I see two important benefits from Patterns:

1\. As a (partial) replacement for experience. I've been doing this for 20+
years, and I'd encountered most of it at some point before reading the book,
so it's not essential in this respect. But someone just starting out could
assimilate directly a chunk of what I had to figure out on my own. And even
for someone with more experience, it standardizes the details of the pattern,
leading to greater consistency in the software.

2\. To provide a common vocabulary amongst developers. When discussing a
design with someone who's read the book, I can say "I think we can solve that
by using the strategy pattern", and they'll know what I mean. Without this
common vocabulary we'd spend a lot more time explaining, and at greater risk
of being misunderstood.

 _is there a difference between "programmer" and "software engineer?_

This is just my philosophy, but I think that computer programming _in itself_
is a simple activity, you could teach 'most anybody to write a program -- and
that's the reason that so much software sucks. When done correctly it's an
engineering discipline, including analysis, modeling, planning, documenting,
and a certain degree of programming. But the actual implementation of code is
a minority of the job.

 _The way I see it, we don't even need to know OO to be a good programmer. ...
my current opinion about OO is that it mostly sucks_

Given my definition above, I'd have to agree that you don't need to know or do
OO in order to be a _programmer_. But if you aspire to the fuller job of
software engineering, it would be foolish to exclude such an important tool
from your repertoire.

Regardless of its actual merits, it's objectively true that a huge portion
(I'd think even a majority) of development tools (including platforms,
languages, IDEs, frameworks, libraries, etc.) are geared toward OO
development. Eschewing those means that you're forgoing much of the
foundational stuff that our predecessors have built for us (standing on the
shoulders of giants and all).

I'll grant that the industry in the '90s may have been a bit manic about OO.
Since then we've learned that the paradigm has weaknesses and indeed flaws.
But we do generally know what those are, and have found ways to work around
them. We understand now that C++ is (insanely) complex and rigid, and modern
OO manages to retain most of the benefits while shedding those problems.
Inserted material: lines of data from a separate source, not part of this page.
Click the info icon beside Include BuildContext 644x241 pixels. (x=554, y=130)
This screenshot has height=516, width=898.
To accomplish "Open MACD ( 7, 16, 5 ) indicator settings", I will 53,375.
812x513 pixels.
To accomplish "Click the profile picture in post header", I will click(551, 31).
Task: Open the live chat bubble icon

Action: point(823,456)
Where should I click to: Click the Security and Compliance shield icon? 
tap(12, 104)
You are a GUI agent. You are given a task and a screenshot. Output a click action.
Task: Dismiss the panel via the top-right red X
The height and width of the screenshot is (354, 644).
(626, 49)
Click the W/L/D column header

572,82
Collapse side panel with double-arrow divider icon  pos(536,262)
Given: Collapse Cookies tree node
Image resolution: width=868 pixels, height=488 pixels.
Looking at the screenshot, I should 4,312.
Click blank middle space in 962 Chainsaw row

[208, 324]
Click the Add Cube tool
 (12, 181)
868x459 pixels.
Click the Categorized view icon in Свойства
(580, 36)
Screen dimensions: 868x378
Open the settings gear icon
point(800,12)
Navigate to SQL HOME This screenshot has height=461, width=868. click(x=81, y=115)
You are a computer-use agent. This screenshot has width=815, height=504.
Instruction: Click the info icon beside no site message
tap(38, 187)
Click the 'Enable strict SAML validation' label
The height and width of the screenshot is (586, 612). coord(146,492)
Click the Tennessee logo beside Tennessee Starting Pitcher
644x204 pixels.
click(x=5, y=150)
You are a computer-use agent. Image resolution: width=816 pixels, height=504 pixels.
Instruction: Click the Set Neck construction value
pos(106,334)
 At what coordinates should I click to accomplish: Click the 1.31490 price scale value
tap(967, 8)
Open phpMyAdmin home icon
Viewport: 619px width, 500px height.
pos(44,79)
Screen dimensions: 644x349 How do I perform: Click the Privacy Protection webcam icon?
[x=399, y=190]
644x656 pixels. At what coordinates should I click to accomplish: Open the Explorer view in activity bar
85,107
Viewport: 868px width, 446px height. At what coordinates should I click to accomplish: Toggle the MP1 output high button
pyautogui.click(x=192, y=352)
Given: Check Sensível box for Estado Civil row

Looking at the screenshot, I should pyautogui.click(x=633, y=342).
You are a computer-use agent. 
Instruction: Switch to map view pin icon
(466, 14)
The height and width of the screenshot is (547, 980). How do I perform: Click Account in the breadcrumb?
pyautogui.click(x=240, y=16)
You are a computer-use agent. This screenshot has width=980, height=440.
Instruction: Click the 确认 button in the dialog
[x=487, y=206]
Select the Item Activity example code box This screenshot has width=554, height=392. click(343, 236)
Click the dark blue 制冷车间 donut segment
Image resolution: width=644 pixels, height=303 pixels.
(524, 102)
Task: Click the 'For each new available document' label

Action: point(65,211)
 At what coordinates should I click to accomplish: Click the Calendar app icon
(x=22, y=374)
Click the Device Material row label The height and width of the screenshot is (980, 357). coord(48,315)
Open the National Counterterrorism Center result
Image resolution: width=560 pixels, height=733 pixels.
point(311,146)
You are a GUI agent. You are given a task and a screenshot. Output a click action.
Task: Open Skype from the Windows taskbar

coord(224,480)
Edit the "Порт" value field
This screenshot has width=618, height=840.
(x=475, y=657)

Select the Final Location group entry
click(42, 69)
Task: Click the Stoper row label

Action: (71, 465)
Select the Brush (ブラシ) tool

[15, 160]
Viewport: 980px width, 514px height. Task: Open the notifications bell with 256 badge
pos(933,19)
The
contemporary dynamic languages build on a foundation of OO development while
avoiding many of its pitfalls (at the low level at least). And what I think of
as the cutting edge, the dynamic languages, seem to have found a way to
deliver their benefit while generally coexisting with the OO paradigm. Which,
of course, ties back to what I said earlier about keeping your toolbox full
for whatever can best solve a problem.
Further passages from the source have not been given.